As the group disembarked and arranged themselves along the picnic tables, they commented  to one another that the thick fog made it impossible to find their bearings, let alone figure out the direction of the Pacific Ocean or hear any soundscape. An important benefit though, the fog was much preferred to the usual strong springtime winds that blow on average at 9 miles per hour. One can see the force of the winds by looking at the sway of the trees growing at an angle against the hillsides. 

Morgan Patton, the Executive Director of the EAC, welcomed the group and introduced special guest speaker, Richard Charter [1], a local West Sonoma County community member and well-known coastal champion who was happy to join the group to talk about the history of the work that went into protecting Estero Americano and the partnership between the Friends of the Estero and EAC.

“Americano Estero was saved because of people pushing back and community organizing. The Estero exists today because of people fighting for it, which is amazing because not everyone knows that it is even here.”  

- Richard Charter, Friends of the Esteros Campaign

To everyone’s delight, Richard started his talk about the Estero linking back to the prehistoric natural history and mammoths. He emphasized the natural habitat values of the Estero and the surrounding hillsides as important for migrating birds; resident mammals; including a lot of badgers “like a city of badgers;” and special status and endangered plants and wildlife.

The fjord-like Estero Americano estuary lies along the Pacific Coast Flyway, just south of Bodega Bay, where diverse estuarine habitats nestle in the steeply sloping hillsides on the border of Sonoma and Marin counties. This exceedingly rare seasonal sandbar tidal-built estuary at the edge of the Greater Farallones National Marine Sanctuary was almost drowned. Migratory and resident shorebirds would have lost their foraging and breeding habitat. The tidewater goby and winter-run steelhead trout–two federally listed endangered species–would no longer have had their rearing habitat. Invertebrates wouldn't have been able to rely on the eelgrass beds at the estuary's mouth.

Richard recounted the Estero's conservation story really began most unusually in the early morning hours of February 1986 with an environmentalist who would later find West Sonoma County fame as, “Tom the Manure Man Lynch.” Lynch arrived in downtown Santa Rosa with a broadcast manure spreader and covered four downtown Santa Rosa city blocks with cow dung [2]. He was appalled by the City of Santa Rosa’s illegal dumping of 750 million gallons of raw sewage into the Russian River during heavy rains.

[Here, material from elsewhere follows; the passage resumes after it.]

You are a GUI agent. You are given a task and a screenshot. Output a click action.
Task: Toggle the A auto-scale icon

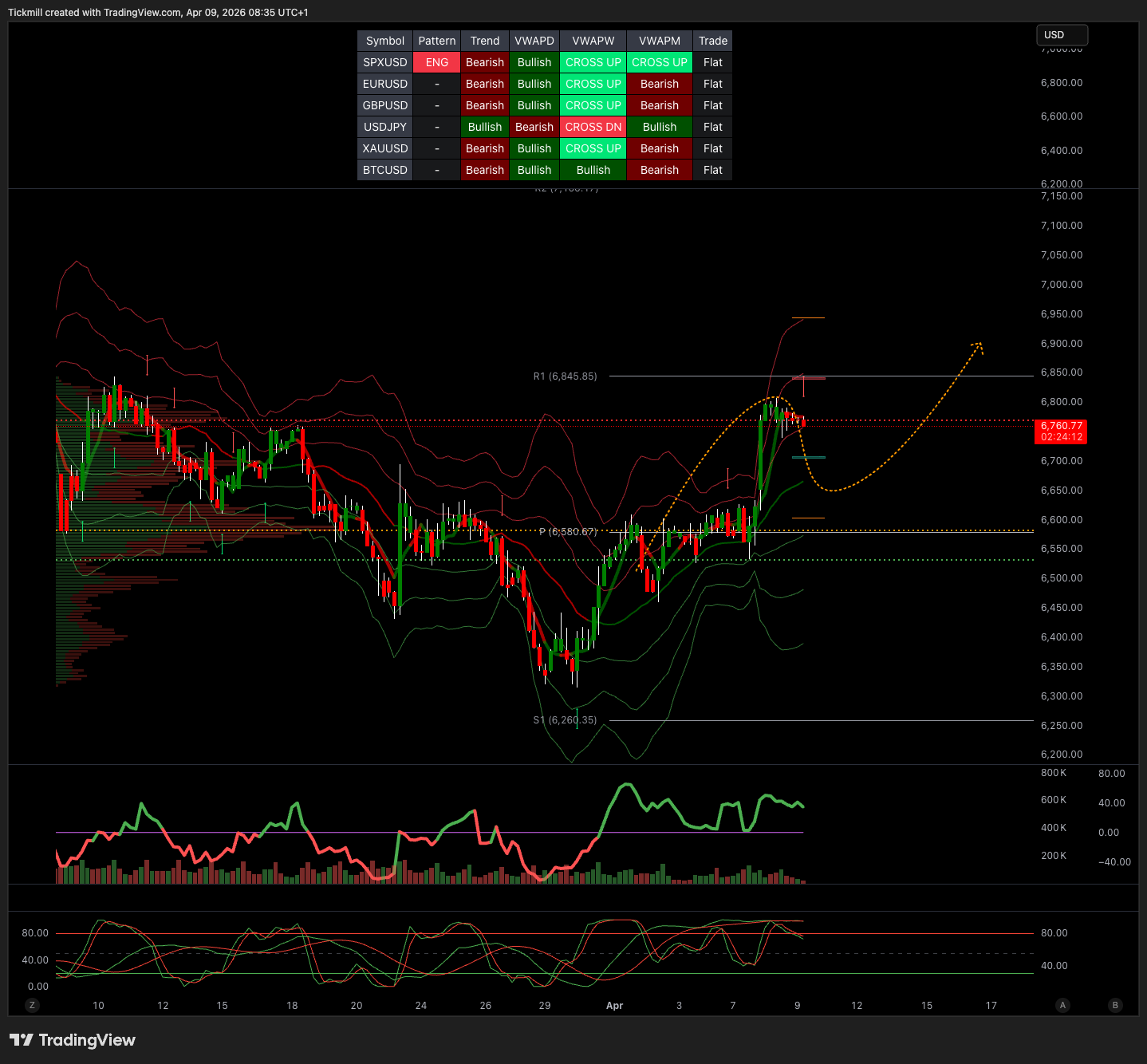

In response to Lynch’s advocacy, the City of Santa Rosa sought a new wastewater disposal solution–building a series of water treatment ponds to release wastewater directly into the relatively unknown water body, Estero Americano.

The City’s plan to release treated effluent into Estero Americano was a clear and present threat to both regional environmental and economic interests that rallied an improbable coalition of environmentalists, ranchers, aquaculturists, and community members who joined together as the Friends of the Esteros.

The Friends of the Esteros met frequently, a prime example of community collaboration where families gathered to discuss the problems and next steps while Richard’s son passed around homemade cookies. Richard recounted with a laugh, “people really came for the cookies.” As the Friends of the Esteros grew, they needed an official partner. Richard approached EAC for a fiscal sponsorship and to assist with financial oversight, outreach, and advocacy to build public and political support to protect the Estero.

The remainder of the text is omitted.